Blossoms in Autumn

Blossom in Autumn
Written by Zidrou
Illustrated by Aimee de Jongh
Self Made Hero

Sometimes it feels like it’s only been in recent history that we’ve realized that people over 60 have actual lives that they live, filled with the same emotions as people in their 20s. Not the same lives as people in their 20s, nor the same lives they lived when they were in the 20s, but lives that involve more than sitting around, watching TV, taking pills, and napping.

My gut is that this partly due to the boomers being the first generation who can afford to have amazing lives at that age, and who actually have the time to have these amazing lives, unlike all the poor generations before. Which seems like it would bode well for the next generations, but I don’t think that’s a safe uniform assumption.
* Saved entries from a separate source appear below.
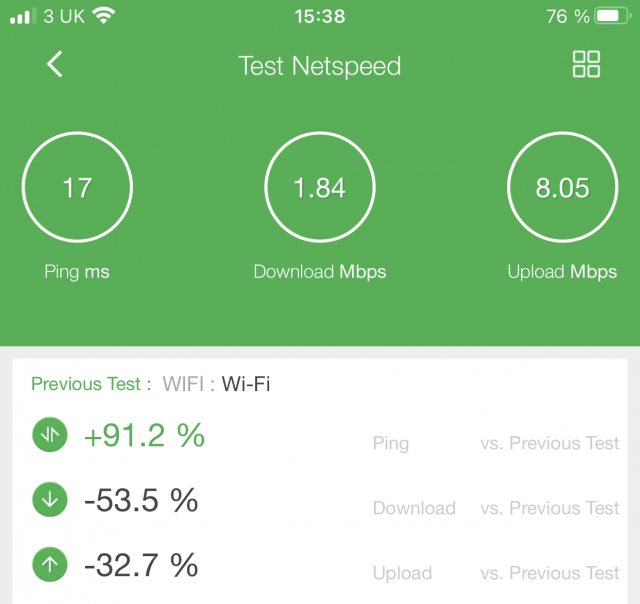
Task: Tap the 15:38 clock in status bar
Action: (320, 17)
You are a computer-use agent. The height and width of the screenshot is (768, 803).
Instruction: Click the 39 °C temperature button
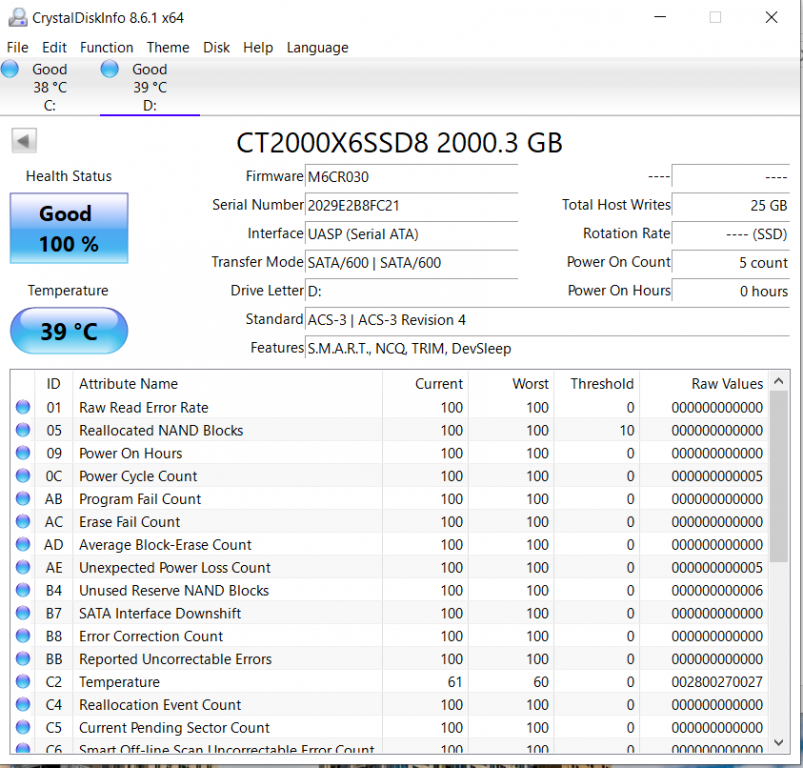69,331
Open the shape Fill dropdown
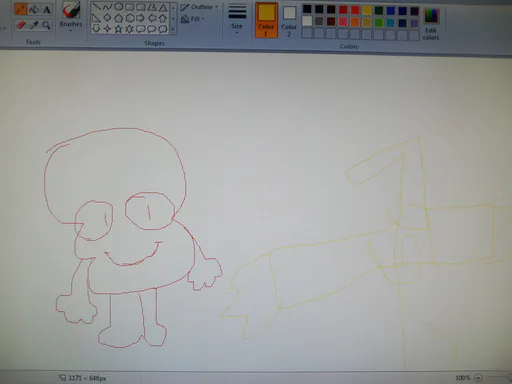The image size is (512, 384). point(193,19)
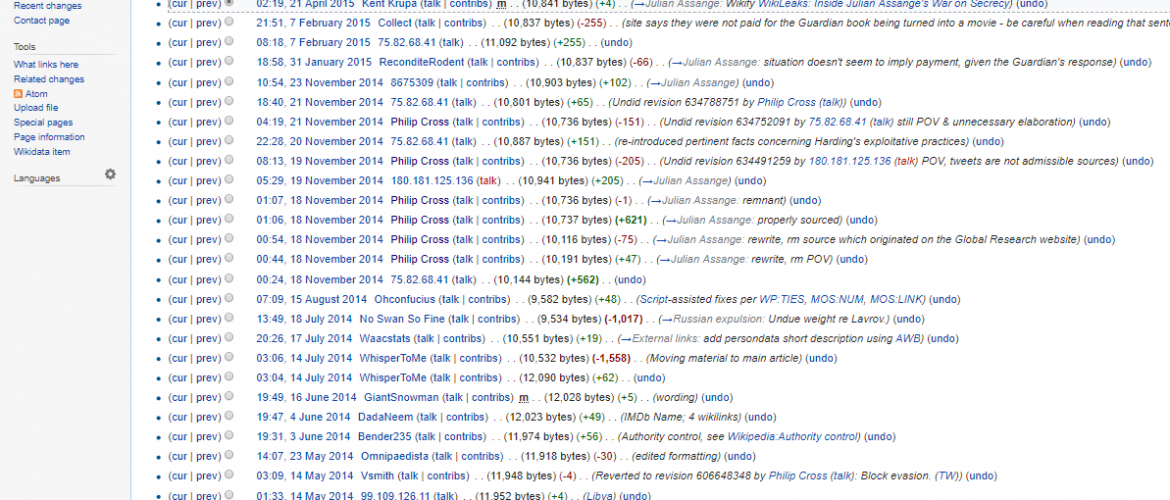View contribs of GiantSnowman
The image size is (1170, 500).
point(492,397)
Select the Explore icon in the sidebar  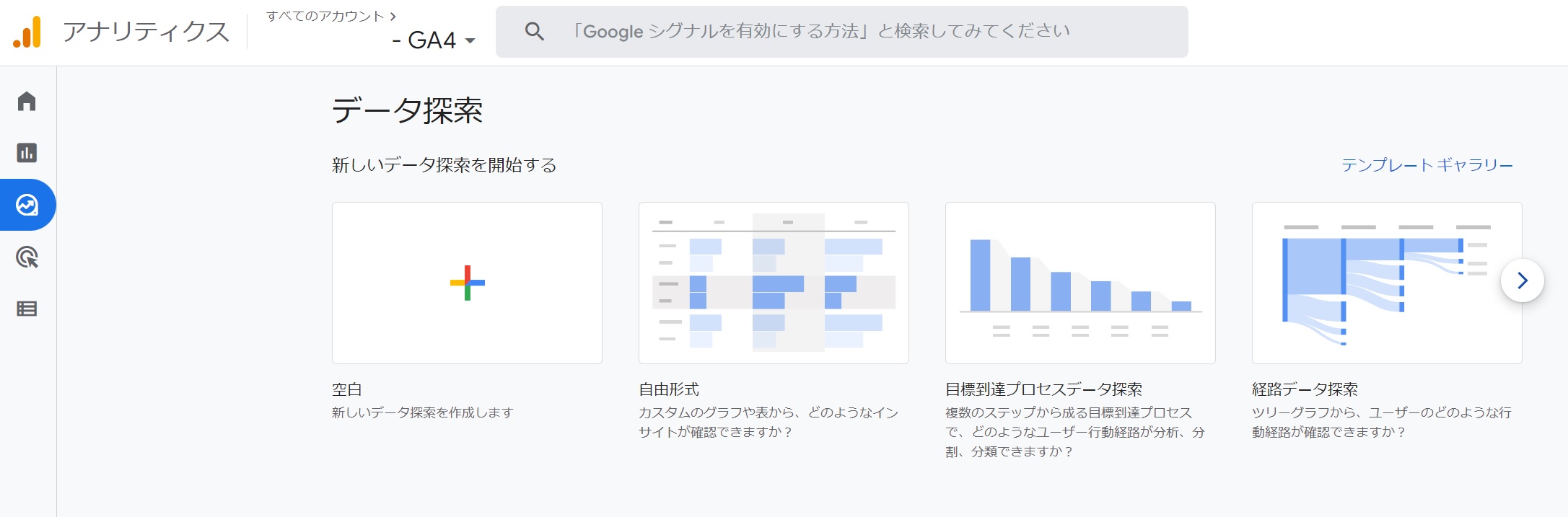27,206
And anyone who is paying attention knows that millennials are probably totally screwed, so they should really live to the fullest right now.
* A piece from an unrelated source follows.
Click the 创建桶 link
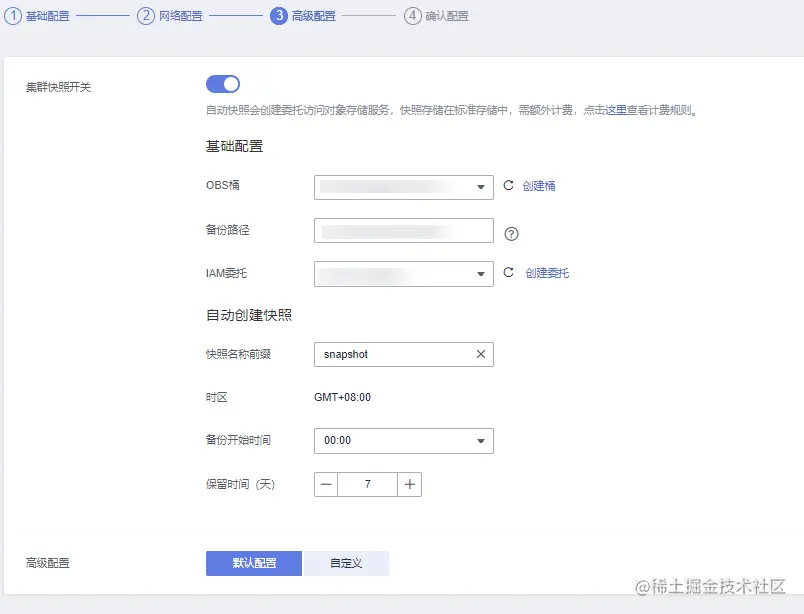The height and width of the screenshot is (614, 804). tap(541, 186)
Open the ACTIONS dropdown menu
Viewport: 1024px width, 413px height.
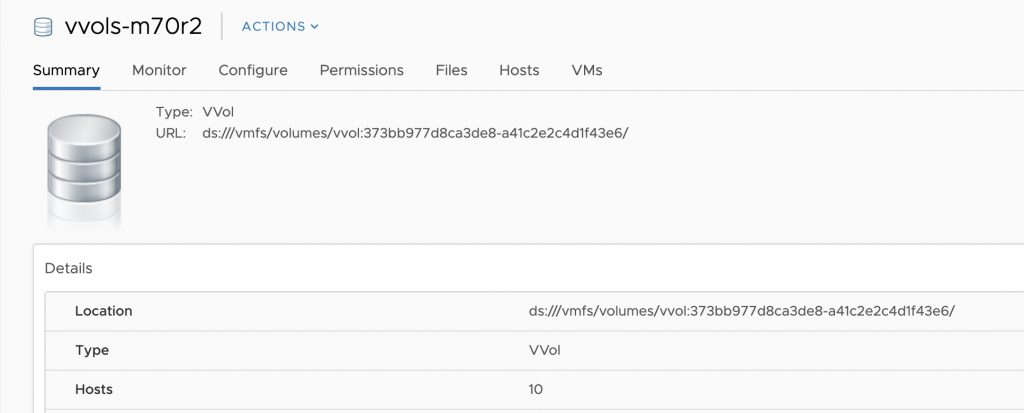click(x=280, y=27)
Blossoms In Autumn is a sweet romance tale that illustrates my point.

Blossoms in Autumn

Ulysses, 59, was forced to retire, a widower for two decades who spent his life as a mover and now wanders through his impending old age bored. Mediterranea, 62, is a former model who faces her mother’s death and then the reality of her body reflecting the years she has lived. As happens in these things, they will meet at the right moment and find they soften each other’s rough edges, give hope to each other where before they were just looking ahead to the end, and create an energy that makes them feel far less old than they currently are.

This is a fairy tale in some ways and Zidrou brings that point home with references aplenty to Snow White and The Odyssey. The idea here is that your life can be your eternal slumber or your meandering journey, but your old age can be both the magical moment you awaken to find a new shining reality and the goal of your endless quest, and these two circumstances can merge to create something enchanting.

Blossoms in Autumn

Corny, I know. But it’s sweet, and pulled off with pithy characterizations by Zidrou. The real star here is de Jongh, whose rendering of Ulysses and Mediterranea doesn’t mask the characteristics of their ages, but rather incorporates them as part of what makes the two attractive to each other, and does an especially wonder job with the tender moments between them, especially in contrast to scenes between Ulysses and a prostitute he regularly visits that have more the tone of therapy than sharing.

As with any fairy tale, the ending reflects the magical circumstances that came before it and this is the one part of the book that may divide readers. Without revealing the outcome of the romance, I will say it is something that depends on the suspension of disbelief but does speak to the story’s underlying concept of biology only allowing the decline of aging because the mind has accepted that action as inevitable. But falling in love and making such a connection is at that point a miracle of some sort, I suppose, since we very often relegate such things to the province of the young, so the ending deserves some sort of actual miracle to mirror the circumstance of their union, as well as illustrate the real meaning of the book’s title — it’s not just about being alive in your autumn years, it’s about being renewed.